> [ABOUT THIS EXERCISE]
All that is wanted is the exact text of the lines below from the one with "Image resolution: width=988" through the one with "Task: Click the SEP month marker on timeline", inclusive, minus any pictures.

> [SUPPLIED MATERIAL]
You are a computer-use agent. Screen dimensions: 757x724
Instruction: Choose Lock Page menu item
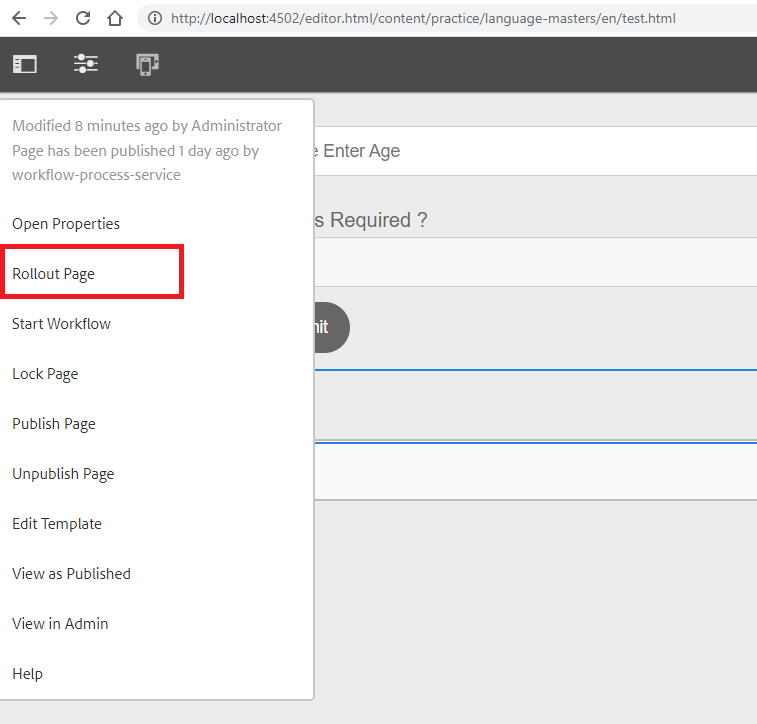click(45, 374)
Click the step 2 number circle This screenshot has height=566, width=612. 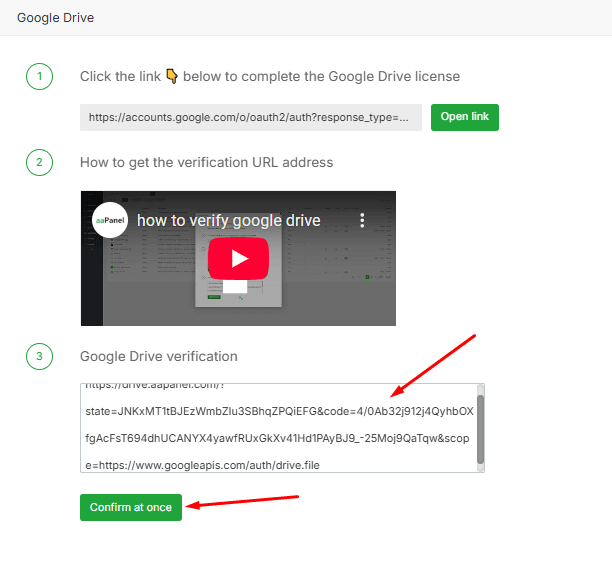coord(39,162)
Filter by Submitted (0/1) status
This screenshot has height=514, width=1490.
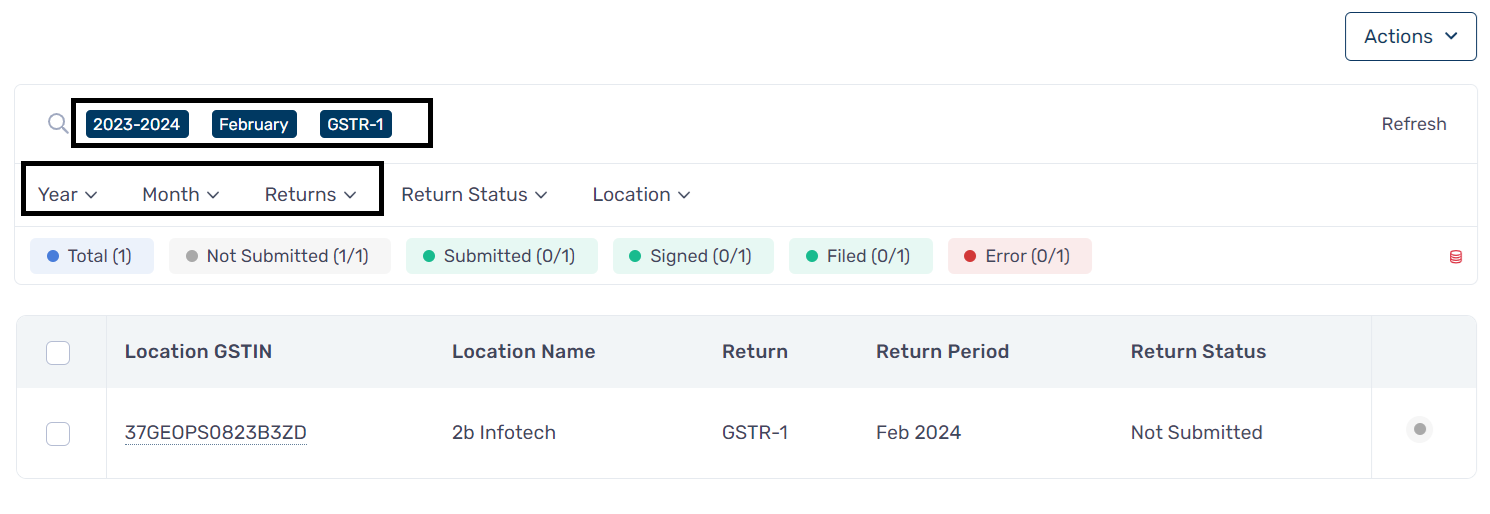(x=501, y=256)
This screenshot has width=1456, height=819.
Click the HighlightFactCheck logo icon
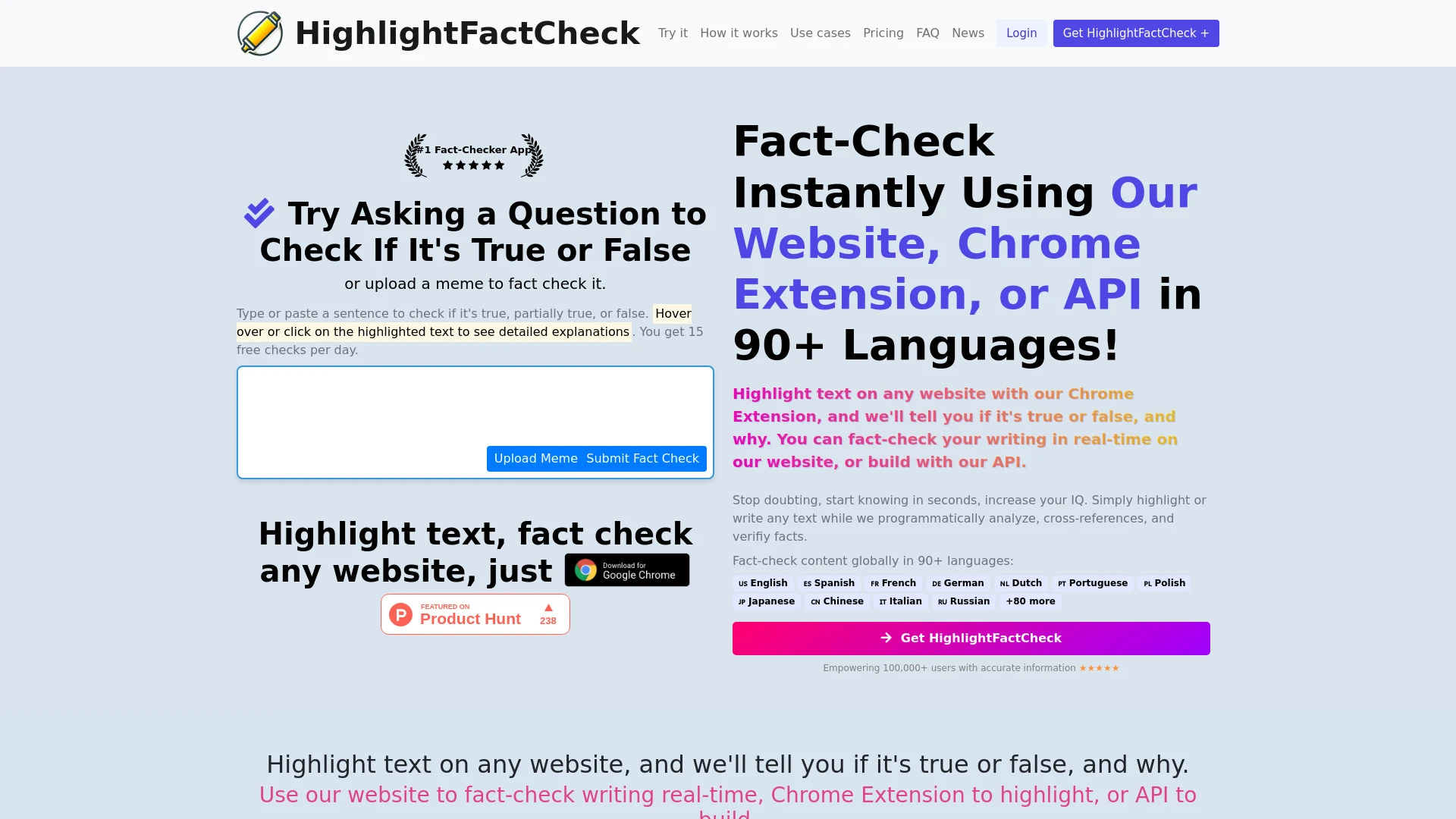tap(259, 33)
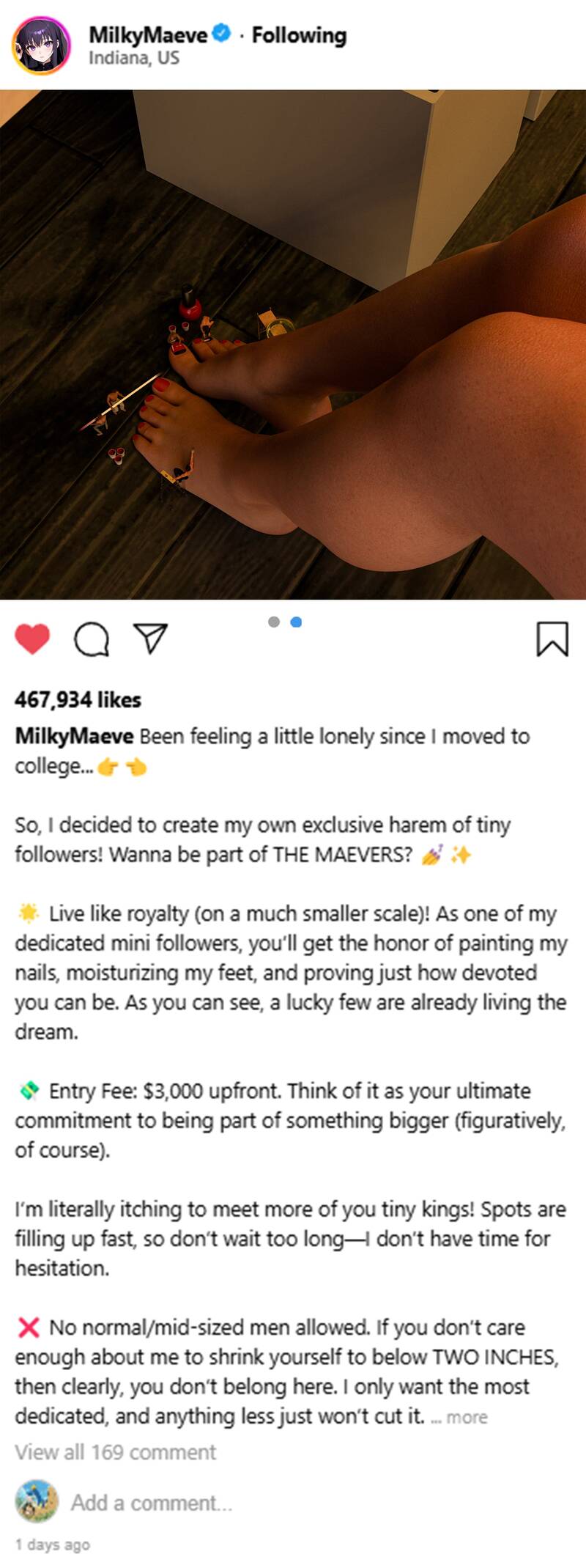Click your own avatar beside the comment box
Screen dimensions: 586x1568
[x=37, y=1501]
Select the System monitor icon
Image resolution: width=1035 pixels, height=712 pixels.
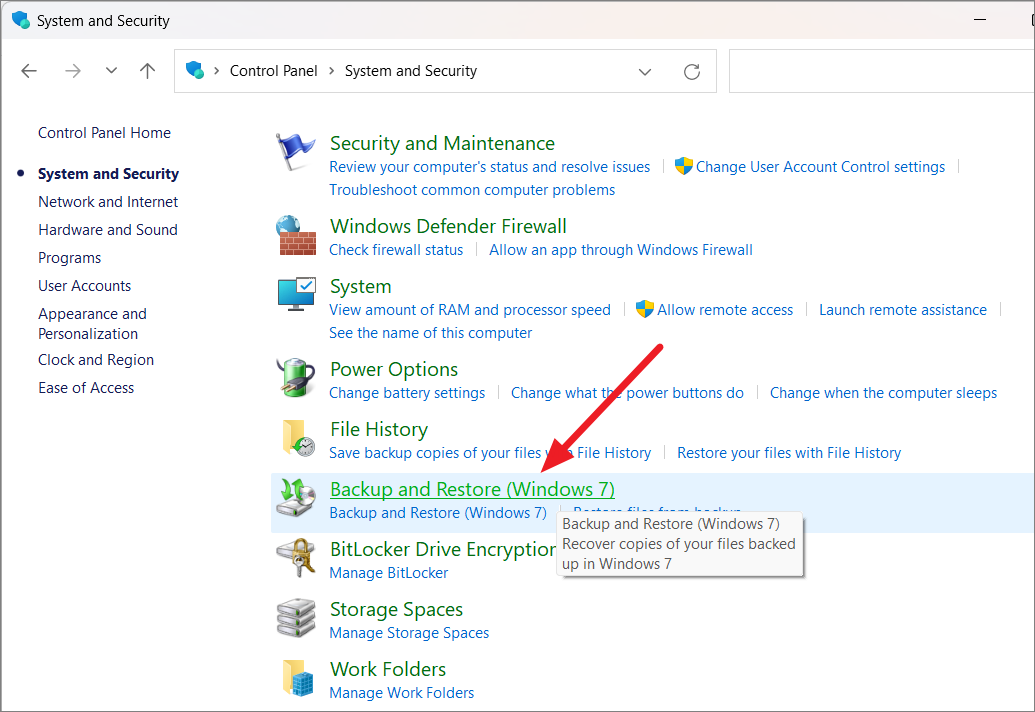[x=296, y=294]
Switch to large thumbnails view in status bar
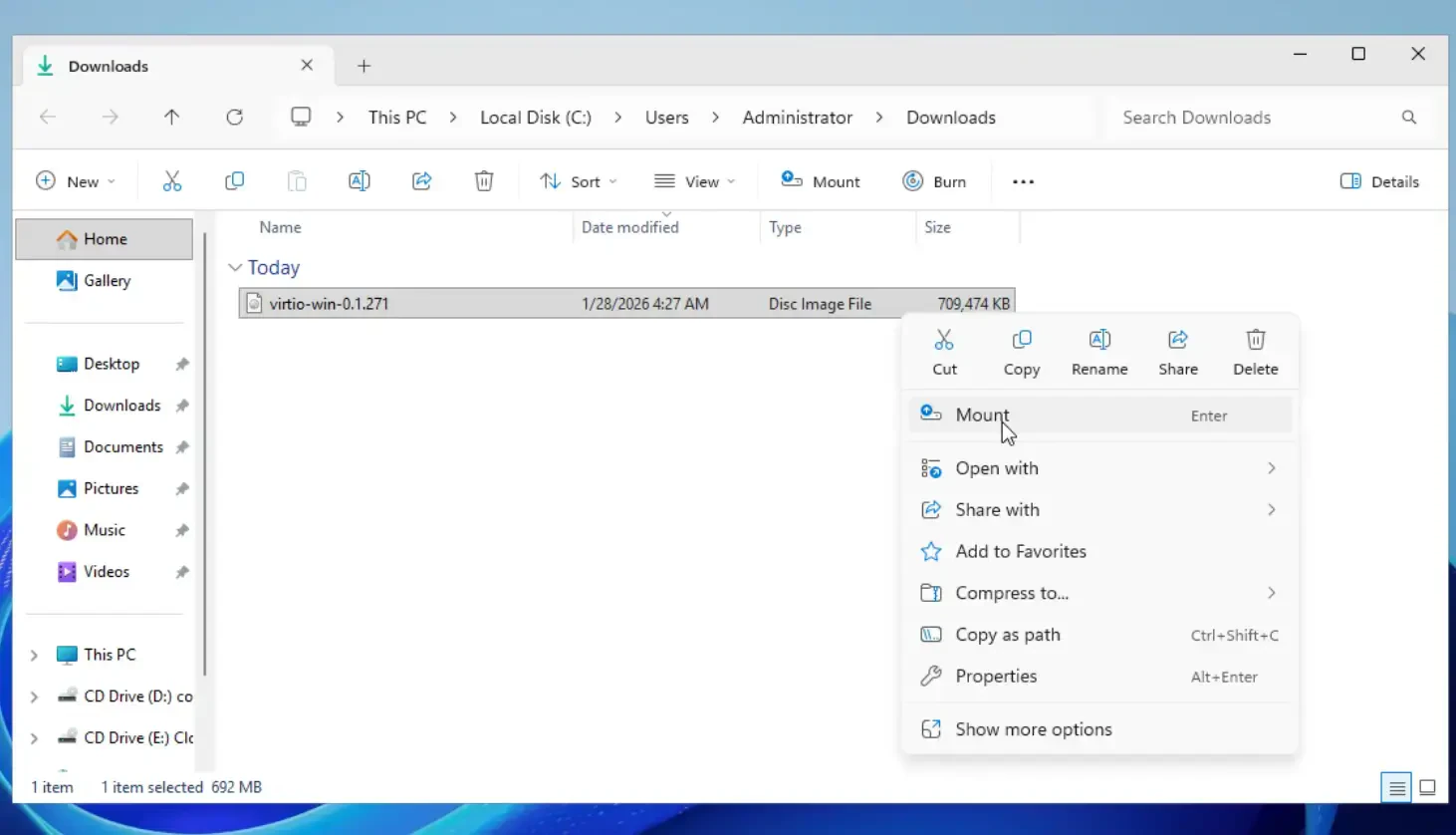 point(1427,787)
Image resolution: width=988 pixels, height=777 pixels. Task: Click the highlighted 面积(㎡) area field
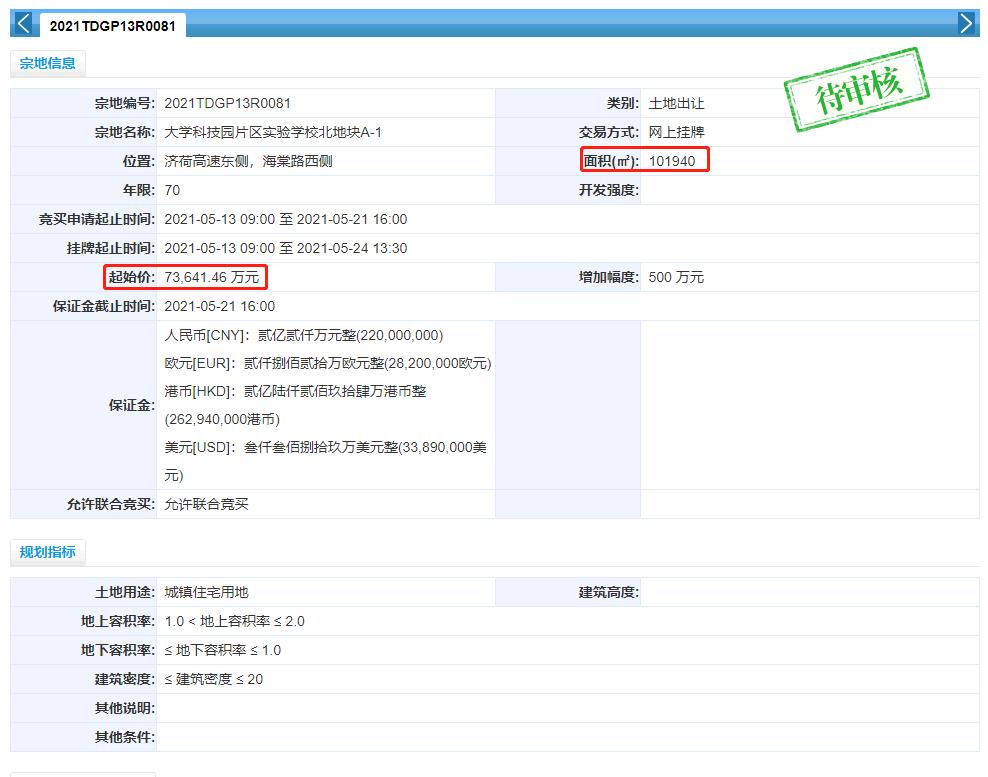[644, 160]
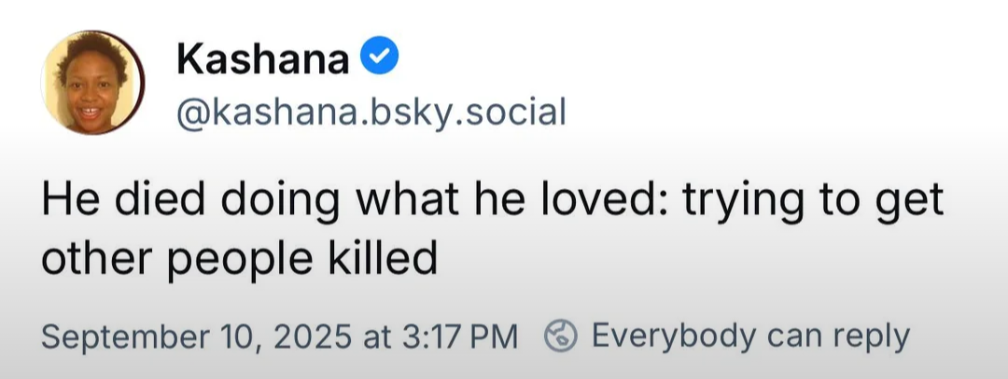Click the blue verified checkmark badge
This screenshot has width=1008, height=379.
[379, 55]
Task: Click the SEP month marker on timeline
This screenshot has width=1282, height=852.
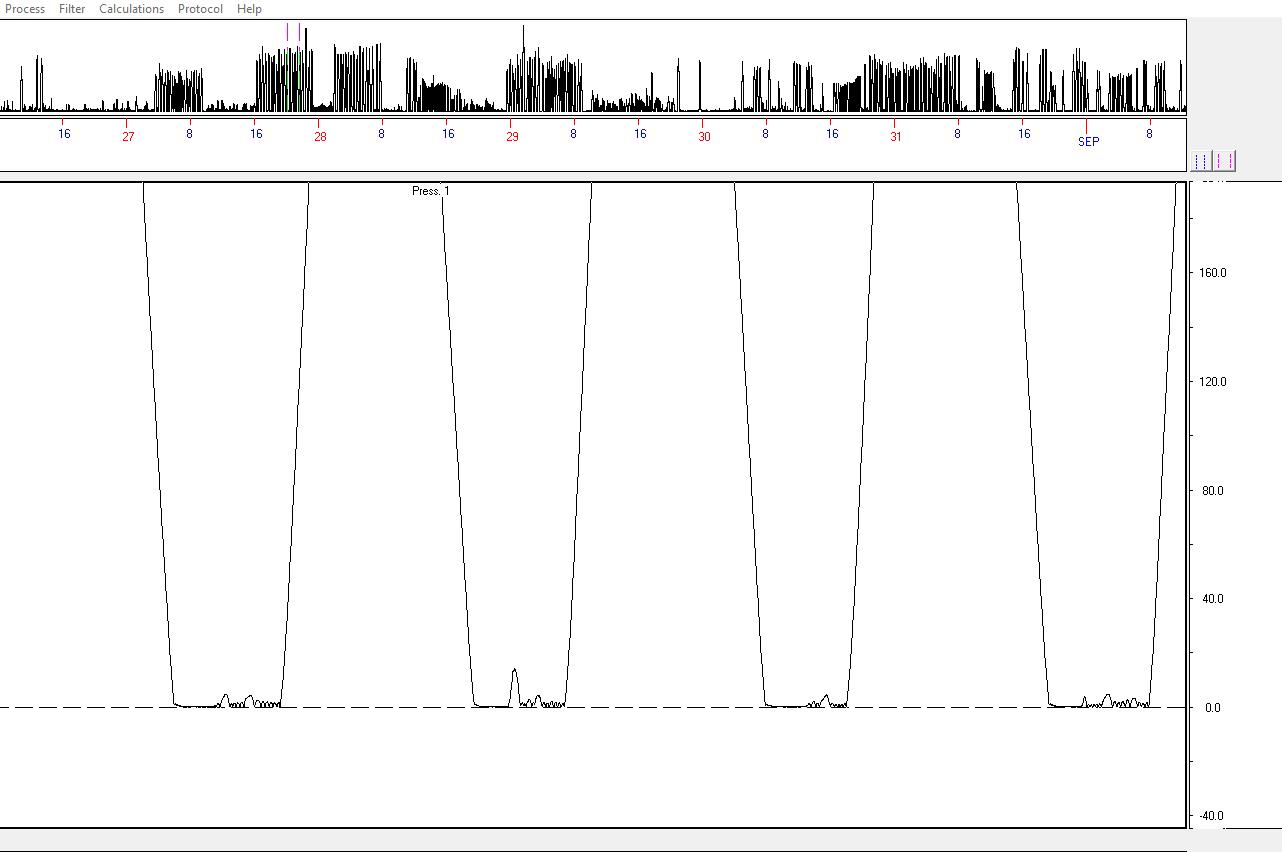Action: tap(1088, 142)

> [SOLUTION TO THIS EXERCISE]
Image resolution: width=988 pixels, height=777 pixels. Task: Click the highlighted 面积(㎡) area field
[644, 160]
Click the blue verified checkmark badge
This screenshot has width=1008, height=379.
[379, 55]
Task: Click the SEP month marker on timeline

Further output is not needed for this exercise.